Digital coupons were also better if you like saving money on food you can feed your family – unless you like to serve toothpaste, medicine and household cleaning supplies for dinner. 61.8% of all available digital coupons were for edible items, while an all-time low of just 20% of paper coupons were for food.

One particular store where digital coupons did well last year is BJ’s Wholesale Club – for reasons that may seem apparent to anyone who tried to use coupons there last year. Last March, BJ’s announced that it would “temporarily suspend the use of paper coupons” in order to “reduce touchpoints and help mitigate the spread of coronavirus.” Long after medical experts advised that the coronavirus was more likely to spread through the air rather than on the surface of items like paper coupons, BJ’s refused to relent, keeping its paper coupon ban in place until August – which raised suspicions among some shoppers that it was all a ploy to promote BJ’s digital coupon program.

As it turns out, in a ranking of the most popular websites for digital coupons, Kantar found that Coupons.com remains number one – and BJ’s vaulted into the top ten for the very first time. Wonder why?

The one coupon stat where digital was not as good as paper last year, is value. The average face value of digital coupons was up 22 cents to $1.90, while paper coupons’ average value increased 21 cents to $2.36.

Ultimately, the real winner in couponing and promotions last year was not digital or paper coupons at all. Instead, the biggest gains came in a third category – digital rebates, from cash-back apps like Ibotta and Checkout 51. While more than half of the top 100 manufacturers tracked by Kantar reduced the number of print and digital coupons they offered, 87% increased their use of digital rebates – with half more than doubling the number of rebates they offered, compared to the previous year. In all, digital rebate activity grew by a commanding 69.2%, with more than a billion offers available, with an average value of $3.15.

The bottom line – no matter what types of offers are made available, shoppers still want coupons. Nearly half of all shoppers surveyed by Kantar said “companies should help their consumers by offering discounts and promotions.”

TASK REQUIREMENTS:
a) Print the stretch of the coupon passage from "One particular store" through "digital coupon program.".
b) Decide whether each statement below agrees with the coupon passage, answering yes or no and quoting the words of the passage that settle it. (i) BJ's kept its paper coupon ban in place until August. (ii) Digital coupons had a higher average face value than paper coupons. (iii) Digital rebate activity grew by 69.2%.

GIVEN DATA:
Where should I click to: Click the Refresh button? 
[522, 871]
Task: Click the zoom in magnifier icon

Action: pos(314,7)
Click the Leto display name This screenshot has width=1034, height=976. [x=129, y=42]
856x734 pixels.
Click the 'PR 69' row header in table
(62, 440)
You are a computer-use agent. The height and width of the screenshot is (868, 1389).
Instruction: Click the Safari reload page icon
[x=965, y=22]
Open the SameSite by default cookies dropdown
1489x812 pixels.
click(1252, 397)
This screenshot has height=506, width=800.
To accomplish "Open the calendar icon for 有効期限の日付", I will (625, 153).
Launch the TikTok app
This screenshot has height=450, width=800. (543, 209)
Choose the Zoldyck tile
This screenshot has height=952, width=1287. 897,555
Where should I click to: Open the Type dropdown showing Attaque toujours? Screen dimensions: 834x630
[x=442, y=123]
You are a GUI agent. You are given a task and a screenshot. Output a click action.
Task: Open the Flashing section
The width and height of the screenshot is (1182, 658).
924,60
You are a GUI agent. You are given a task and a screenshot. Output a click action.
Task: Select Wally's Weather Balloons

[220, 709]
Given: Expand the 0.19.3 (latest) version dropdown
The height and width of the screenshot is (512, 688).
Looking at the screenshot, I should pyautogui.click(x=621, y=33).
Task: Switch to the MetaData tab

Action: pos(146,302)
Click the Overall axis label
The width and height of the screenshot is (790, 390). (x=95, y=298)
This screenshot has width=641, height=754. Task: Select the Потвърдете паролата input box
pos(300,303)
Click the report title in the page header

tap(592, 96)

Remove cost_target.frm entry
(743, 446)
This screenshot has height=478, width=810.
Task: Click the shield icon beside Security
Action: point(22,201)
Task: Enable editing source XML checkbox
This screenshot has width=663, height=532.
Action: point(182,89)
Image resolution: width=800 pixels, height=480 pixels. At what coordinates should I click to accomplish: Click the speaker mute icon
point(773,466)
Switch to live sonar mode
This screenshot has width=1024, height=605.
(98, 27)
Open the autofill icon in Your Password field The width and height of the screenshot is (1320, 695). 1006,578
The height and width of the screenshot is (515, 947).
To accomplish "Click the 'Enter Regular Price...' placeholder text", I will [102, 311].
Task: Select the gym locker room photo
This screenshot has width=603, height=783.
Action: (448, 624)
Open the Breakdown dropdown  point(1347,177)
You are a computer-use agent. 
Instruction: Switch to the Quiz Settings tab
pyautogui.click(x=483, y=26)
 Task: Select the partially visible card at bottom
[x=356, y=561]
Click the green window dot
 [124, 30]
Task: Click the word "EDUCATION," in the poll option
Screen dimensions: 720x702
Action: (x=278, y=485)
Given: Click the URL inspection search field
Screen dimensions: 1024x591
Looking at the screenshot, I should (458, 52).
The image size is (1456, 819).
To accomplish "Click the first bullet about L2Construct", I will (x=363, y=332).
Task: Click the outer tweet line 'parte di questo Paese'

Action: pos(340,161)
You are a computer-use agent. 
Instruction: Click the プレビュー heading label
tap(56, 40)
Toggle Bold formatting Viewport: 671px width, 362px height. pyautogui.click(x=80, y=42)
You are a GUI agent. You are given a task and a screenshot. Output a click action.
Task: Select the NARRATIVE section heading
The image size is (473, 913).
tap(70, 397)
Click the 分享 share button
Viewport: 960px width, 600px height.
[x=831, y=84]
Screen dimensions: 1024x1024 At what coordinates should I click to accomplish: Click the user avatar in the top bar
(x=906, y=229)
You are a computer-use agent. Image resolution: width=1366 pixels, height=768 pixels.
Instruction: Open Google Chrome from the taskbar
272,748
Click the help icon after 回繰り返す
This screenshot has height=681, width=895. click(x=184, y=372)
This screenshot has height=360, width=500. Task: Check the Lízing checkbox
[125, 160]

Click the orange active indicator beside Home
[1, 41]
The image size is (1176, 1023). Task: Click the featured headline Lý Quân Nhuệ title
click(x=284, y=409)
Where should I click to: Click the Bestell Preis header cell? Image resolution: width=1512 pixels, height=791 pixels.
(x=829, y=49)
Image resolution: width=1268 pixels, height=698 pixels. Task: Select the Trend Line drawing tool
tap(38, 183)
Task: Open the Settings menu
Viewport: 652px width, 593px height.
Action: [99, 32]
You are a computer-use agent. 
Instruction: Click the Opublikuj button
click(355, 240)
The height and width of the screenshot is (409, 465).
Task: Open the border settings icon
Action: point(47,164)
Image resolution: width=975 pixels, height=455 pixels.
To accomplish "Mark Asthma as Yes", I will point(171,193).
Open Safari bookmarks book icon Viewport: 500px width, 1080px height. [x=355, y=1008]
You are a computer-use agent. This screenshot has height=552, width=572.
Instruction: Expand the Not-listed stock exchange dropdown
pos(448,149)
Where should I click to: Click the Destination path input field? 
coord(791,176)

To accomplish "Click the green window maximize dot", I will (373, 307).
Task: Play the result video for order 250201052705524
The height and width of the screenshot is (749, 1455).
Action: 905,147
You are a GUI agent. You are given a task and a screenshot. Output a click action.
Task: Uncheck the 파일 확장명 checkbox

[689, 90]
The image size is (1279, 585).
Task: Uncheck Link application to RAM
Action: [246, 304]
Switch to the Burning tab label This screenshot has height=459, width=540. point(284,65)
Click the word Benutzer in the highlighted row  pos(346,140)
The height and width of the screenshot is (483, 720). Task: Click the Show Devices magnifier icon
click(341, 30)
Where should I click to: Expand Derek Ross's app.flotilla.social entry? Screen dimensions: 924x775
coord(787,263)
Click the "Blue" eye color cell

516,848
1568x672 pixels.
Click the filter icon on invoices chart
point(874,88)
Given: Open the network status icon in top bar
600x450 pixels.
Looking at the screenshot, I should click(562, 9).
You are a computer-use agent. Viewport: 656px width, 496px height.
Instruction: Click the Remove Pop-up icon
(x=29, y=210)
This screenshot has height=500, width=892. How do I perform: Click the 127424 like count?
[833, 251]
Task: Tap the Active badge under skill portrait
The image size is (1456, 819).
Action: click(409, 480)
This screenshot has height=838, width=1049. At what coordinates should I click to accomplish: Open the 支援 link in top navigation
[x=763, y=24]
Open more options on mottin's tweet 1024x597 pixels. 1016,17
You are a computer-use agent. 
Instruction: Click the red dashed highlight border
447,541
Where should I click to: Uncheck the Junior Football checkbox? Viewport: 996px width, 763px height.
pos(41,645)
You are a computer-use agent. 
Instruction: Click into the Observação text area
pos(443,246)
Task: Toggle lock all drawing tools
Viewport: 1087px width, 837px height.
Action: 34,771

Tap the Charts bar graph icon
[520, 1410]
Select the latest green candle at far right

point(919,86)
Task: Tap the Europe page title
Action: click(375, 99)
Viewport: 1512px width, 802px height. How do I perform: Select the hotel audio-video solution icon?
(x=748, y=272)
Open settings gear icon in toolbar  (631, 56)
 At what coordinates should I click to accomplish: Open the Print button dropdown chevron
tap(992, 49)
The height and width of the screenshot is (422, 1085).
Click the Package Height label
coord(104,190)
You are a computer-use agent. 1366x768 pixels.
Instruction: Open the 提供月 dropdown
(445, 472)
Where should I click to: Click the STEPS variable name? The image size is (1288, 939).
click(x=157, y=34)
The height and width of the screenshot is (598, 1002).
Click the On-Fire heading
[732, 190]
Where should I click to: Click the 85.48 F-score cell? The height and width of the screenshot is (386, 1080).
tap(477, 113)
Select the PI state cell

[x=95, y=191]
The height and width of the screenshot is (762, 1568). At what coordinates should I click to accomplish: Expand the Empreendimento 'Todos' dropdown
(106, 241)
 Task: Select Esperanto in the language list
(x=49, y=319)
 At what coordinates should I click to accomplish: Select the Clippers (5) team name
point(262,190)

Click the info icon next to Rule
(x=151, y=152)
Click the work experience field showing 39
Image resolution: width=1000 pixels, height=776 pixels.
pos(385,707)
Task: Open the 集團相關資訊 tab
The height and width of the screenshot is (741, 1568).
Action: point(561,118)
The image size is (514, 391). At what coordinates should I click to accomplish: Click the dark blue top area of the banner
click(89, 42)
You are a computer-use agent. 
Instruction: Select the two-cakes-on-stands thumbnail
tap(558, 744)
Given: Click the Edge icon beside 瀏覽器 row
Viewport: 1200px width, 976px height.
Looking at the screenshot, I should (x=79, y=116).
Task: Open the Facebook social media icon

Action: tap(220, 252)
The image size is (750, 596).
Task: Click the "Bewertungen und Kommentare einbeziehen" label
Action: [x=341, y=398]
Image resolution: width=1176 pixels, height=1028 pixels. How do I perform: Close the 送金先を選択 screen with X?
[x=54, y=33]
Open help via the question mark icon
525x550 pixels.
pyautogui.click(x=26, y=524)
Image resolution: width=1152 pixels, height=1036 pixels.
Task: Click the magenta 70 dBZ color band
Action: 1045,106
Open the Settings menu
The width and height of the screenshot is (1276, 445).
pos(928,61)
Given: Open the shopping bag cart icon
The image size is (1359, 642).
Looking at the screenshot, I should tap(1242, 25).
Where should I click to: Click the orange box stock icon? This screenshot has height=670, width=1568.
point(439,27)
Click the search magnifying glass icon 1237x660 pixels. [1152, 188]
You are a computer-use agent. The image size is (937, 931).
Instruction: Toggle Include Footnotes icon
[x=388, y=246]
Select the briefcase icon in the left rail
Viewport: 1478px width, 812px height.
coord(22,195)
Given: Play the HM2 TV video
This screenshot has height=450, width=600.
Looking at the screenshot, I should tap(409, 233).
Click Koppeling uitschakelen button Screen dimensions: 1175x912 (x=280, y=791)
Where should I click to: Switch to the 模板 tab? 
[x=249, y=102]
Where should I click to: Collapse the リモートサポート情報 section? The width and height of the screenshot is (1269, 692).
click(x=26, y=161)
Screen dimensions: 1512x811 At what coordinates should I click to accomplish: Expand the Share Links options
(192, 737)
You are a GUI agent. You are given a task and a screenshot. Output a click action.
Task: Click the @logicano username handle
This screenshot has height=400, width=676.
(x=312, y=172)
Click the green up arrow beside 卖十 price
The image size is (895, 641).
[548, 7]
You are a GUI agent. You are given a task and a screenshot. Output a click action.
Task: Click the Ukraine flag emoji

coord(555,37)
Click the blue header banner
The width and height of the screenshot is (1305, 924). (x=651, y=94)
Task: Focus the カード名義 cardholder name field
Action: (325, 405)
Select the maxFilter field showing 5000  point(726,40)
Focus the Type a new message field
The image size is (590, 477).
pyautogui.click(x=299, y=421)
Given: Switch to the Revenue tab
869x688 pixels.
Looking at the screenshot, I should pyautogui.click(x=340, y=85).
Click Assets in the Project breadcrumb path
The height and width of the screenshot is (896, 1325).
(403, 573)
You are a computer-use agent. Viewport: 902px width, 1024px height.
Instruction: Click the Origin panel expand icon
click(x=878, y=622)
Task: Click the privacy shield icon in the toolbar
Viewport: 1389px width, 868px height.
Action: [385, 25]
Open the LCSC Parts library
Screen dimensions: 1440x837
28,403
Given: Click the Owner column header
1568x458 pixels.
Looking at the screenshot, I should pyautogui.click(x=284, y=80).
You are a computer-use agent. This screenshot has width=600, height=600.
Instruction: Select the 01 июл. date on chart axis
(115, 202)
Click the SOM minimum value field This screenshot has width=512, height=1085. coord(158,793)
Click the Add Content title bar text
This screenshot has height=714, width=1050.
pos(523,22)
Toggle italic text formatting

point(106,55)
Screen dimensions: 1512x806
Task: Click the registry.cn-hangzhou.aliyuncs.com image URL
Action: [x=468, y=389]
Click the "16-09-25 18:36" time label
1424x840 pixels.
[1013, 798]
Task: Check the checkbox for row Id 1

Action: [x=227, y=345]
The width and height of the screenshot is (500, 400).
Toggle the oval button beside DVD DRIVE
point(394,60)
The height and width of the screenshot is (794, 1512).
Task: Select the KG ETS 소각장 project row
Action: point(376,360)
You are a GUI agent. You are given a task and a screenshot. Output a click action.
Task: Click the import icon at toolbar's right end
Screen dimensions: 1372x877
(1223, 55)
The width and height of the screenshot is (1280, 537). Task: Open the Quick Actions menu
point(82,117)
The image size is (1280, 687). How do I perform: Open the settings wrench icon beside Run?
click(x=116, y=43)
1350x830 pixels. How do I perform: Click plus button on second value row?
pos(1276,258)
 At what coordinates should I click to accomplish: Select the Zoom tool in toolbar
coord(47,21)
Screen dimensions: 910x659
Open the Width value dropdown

SOLUTIONS IN ORDER:
a)
One particular store where digital coupons did well last year is BJ’s Wholesale Club – for reasons that may seem apparent to anyone who tried to use coupons there last year. Last March, BJ’s announced that it would “temporarily suspend the use of paper coupons” in order to “reduce touchpoints and help mitigate the spread of coronavirus.” Long after medical experts advised that the coronavirus was more likely to spread through the air rather than on the surface of items like paper coupons, BJ’s refused to relent, keeping its paper coupon ban in place until August – which raised suspicions among some shoppers that it was all a ploy to promote BJ’s digital coupon program.

b)
(i) Yes: "keeping its paper coupon ban in place until August"
(ii) No: "The average face value of digital coupons was up 22 cents to $1.90, while paper coupons’ average value increased 21 cents to $2.36."
(iii) Yes: "digital rebate activity grew by a commanding 69.2%"